He examined the other marines in the troop compartment. Demetrius was still examining his wound and although it wasn't serious he was still scratching at it and muttering to himself. Tycho and Stern were sat in silence, lost in their own thoughts. He looked at the squads heavy troopers, they too looked thoughtful but he doubted it was much about the position of Sergeant, none of them had struck him as blindingly ambitious, certainly not like Heinrich. He glanced over at the marine again and sat back. He doubted his own chances at command because of his rebellious streak but he hoped it was Castiel or Marcus who gained Sergeant, Heinrich would become almost unbearable otherwise. Not that he rated his hopes highly.


----------



## Serpion5

*Castiel / Asteroth*

Castiel was stunned. They had left it up to the squad to discuss the options for sergeant? That was... ridiculous! Who among them had the experience to judge another`s worth as a leader! Surely this was a decision best left to those in command? Before Castiel could voice his thoughts, Heinreich spoke up;

'I think it is in our best interest to let the senior members of our company to decide who leads us and not let them think that anyone of us is trying to outdo the others. Who agrees that this is the correct choice?' 

Castiel found himself slowly nodding in agreement, but his doubts were raised with Argus` response;

'Planning your command already Heinrich?' 

It was an oddly barbed remark, but as Castiel thought on it it made more sense. Heinreich had always been an ambitious sort, and it seemed likely that he would take the position if offered it. 

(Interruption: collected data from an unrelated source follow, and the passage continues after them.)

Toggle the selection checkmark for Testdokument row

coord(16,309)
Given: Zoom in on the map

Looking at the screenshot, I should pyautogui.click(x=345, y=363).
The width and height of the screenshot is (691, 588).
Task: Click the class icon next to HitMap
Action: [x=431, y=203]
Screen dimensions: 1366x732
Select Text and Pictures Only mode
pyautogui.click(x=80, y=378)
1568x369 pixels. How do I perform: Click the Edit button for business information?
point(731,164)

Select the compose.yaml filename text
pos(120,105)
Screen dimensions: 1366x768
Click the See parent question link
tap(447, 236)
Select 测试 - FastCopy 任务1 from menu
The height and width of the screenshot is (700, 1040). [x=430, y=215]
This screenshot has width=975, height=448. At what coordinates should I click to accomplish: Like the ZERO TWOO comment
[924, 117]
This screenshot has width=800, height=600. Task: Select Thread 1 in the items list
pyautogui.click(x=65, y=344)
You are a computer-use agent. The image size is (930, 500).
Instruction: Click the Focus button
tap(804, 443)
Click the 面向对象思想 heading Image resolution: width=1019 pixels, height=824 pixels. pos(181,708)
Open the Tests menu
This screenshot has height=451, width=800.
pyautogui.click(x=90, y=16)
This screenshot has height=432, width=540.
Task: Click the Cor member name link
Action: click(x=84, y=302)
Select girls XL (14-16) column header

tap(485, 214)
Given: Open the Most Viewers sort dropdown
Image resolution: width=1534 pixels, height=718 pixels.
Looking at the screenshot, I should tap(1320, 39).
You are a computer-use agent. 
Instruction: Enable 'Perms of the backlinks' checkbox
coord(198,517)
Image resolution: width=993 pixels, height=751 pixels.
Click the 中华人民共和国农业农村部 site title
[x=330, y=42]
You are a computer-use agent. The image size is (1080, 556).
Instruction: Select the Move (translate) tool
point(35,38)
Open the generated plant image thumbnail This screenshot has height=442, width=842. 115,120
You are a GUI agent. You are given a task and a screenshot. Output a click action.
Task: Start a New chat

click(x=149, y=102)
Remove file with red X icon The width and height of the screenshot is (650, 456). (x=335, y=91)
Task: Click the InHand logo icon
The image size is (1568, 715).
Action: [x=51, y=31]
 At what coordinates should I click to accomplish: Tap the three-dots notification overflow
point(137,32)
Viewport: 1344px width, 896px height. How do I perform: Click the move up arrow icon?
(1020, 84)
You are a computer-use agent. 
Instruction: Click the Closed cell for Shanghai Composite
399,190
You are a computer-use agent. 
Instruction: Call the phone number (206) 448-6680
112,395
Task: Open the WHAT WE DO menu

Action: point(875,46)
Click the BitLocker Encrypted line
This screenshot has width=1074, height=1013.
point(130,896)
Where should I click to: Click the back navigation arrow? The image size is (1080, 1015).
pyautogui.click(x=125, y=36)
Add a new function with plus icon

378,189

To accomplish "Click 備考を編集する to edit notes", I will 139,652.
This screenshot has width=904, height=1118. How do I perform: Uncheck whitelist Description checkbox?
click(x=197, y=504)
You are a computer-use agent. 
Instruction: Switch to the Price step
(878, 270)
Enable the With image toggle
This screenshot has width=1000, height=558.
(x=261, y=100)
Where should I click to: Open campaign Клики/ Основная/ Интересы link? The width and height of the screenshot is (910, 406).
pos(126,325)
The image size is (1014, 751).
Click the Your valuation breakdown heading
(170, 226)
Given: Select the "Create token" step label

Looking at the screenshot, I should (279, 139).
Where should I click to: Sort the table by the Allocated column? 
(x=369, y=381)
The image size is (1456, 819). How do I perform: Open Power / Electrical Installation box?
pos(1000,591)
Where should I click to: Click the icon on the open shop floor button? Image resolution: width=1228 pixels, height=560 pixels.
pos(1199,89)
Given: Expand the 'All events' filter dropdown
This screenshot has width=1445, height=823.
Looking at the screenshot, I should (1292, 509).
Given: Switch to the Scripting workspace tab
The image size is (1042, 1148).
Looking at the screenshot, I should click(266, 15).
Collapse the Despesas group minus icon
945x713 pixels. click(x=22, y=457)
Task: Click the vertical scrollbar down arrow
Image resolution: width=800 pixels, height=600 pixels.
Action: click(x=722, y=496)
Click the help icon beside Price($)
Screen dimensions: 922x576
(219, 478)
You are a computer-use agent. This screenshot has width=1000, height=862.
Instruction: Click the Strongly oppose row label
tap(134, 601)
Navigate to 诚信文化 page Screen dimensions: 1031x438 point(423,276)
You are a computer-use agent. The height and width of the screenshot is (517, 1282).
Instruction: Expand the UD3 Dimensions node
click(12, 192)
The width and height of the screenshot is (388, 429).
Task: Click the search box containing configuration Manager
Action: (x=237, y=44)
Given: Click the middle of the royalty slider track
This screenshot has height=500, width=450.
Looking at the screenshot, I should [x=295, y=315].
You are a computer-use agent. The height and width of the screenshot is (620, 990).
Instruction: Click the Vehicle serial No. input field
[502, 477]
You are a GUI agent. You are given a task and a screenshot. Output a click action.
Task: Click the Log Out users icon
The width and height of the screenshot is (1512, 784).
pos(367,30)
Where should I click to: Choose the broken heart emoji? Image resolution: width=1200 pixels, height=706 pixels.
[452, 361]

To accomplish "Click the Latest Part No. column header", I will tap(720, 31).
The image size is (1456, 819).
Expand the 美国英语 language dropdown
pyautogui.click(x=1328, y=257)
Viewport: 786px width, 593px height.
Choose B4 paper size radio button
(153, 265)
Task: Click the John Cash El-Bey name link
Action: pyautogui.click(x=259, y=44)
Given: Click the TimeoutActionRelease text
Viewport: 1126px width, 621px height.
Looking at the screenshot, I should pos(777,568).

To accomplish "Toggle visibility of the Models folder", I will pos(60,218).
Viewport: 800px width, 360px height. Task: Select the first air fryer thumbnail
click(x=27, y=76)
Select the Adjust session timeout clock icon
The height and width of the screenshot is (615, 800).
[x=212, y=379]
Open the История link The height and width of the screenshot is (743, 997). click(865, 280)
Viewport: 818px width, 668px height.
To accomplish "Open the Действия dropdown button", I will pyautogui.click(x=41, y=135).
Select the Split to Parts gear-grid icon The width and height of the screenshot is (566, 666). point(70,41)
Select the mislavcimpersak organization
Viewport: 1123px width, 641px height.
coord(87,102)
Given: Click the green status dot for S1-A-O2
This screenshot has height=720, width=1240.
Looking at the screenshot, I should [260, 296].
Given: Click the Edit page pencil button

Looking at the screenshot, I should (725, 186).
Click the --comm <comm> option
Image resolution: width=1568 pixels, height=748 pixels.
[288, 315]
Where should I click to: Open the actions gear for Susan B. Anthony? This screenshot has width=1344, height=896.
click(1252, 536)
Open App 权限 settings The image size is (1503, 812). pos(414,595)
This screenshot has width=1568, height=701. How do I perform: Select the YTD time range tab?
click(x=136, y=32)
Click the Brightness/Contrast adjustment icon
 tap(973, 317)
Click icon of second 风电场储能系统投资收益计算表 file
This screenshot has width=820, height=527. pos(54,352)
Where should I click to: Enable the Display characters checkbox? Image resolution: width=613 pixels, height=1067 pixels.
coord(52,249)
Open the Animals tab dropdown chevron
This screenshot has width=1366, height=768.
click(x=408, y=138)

'Brothers, please.' Castiel spoke up. 'This day is tragic enough without you making it worse. Heinreich is right, those in command are better suited to judge than we are. Brother Argus, if you have a better suggestion I suggest you take it up with them.' He paused for a moment, letting his words sink in before continuing. 'I for one do not wish to see this squad broken because of petty politics, so keep your rivalries in the sparring cages!'

After that he ignored them and gave Asteroth a knowing tap on the shoulder, the marine had been silently grieving this whole time. 

He looked some of the others over. Logan was wounded...

- - -​
Asteroth had never expected to lose someone like this. He had always imagined that any casualties would sell their lives dearly, taking down a hundred foes before dying in a pool of the enemy`s blood. 

But like this? A handful of orks in a small skirmish? That was no way of an astartes sergeant to die! It was too much for Asteroth to come to grips with right now. So he sat in silence and simply remembered. 

He remembered the time Raenor had sparred with him. It had been a sound victory to the sergeant of course, but he had taught Asteroth every step of the way... 

He remembered the first time he had taken to the battlefield alongside him. Raenor had led the first charge against a platoon of Chaos tainted guardsmen. It had been a massacre, with not a single astartes lost and the cultists slain to a man...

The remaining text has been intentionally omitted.